Dataset entries:
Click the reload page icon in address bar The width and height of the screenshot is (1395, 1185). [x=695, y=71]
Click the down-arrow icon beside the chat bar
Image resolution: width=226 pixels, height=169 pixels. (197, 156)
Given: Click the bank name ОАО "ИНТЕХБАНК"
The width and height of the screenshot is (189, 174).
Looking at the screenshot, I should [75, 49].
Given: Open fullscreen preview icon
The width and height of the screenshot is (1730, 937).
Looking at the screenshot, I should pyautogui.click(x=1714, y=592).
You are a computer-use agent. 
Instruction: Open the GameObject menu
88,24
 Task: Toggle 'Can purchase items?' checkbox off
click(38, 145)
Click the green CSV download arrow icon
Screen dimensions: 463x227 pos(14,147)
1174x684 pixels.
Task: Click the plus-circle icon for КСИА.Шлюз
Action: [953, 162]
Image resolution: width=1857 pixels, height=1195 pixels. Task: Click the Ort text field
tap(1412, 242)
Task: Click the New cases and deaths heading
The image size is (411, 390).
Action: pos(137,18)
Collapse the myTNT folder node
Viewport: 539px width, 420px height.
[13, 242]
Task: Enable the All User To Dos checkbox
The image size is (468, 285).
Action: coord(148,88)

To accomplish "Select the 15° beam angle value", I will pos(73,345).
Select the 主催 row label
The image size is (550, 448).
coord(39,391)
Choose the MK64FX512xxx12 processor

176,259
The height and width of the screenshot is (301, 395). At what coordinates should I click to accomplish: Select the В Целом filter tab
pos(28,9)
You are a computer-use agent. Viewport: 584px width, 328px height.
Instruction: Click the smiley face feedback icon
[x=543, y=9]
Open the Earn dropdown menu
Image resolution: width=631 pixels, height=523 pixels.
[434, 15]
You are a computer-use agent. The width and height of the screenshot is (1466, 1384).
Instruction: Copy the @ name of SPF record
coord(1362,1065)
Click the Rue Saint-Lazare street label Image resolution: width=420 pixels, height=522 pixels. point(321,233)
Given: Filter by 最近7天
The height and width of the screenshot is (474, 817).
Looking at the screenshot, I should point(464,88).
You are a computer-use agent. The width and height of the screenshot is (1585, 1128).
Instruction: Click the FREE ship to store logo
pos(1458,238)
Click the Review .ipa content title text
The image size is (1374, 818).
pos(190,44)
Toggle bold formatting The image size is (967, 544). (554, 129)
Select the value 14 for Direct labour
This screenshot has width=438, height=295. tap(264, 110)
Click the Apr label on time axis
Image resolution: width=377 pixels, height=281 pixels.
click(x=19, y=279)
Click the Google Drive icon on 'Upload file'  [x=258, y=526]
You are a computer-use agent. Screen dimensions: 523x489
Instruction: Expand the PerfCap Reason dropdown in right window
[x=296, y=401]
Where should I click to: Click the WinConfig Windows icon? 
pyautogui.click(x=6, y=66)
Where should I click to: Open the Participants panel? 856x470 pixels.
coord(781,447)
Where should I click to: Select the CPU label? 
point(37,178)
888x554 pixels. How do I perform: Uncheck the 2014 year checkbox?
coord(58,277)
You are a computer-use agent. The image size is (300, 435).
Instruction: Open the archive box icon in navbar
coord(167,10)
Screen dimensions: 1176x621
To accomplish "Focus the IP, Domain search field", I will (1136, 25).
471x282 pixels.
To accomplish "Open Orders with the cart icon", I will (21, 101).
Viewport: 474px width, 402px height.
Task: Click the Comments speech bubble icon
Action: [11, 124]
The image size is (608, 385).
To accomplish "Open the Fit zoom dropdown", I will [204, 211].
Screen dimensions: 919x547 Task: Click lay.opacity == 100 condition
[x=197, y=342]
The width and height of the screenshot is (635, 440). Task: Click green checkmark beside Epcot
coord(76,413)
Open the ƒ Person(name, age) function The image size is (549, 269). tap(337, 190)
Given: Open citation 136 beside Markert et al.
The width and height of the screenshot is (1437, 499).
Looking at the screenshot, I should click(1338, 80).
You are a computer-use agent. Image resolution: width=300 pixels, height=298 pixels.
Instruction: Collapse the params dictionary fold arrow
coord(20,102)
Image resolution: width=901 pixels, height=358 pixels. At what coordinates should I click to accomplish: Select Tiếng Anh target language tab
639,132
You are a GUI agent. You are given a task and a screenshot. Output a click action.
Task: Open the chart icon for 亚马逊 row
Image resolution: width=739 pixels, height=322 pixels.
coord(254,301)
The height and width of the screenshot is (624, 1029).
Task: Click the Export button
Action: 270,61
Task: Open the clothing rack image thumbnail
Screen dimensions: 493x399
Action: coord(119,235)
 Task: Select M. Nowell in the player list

→ Exercise instructions:
Each line of the entries above that contains "agent" is to be copied.

→ Response below:
You are a computer-use agent. 
You are a computer-use agent. Viewport: 584px width, 328px height.
You are a computer-use agent. The width and height of the screenshot is (1466, 1384).
You are a computer-use agent. The width and height of the screenshot is (1585, 1128).
You are a computer-use agent. Screen dimensions: 523x489
You are a computer-use agent. The image size is (300, 435).
You are a computer-use agent. Image resolution: width=300 pixels, height=298 pixels.
You are a GUI agent. You are given a task and a screenshot. Output a click action.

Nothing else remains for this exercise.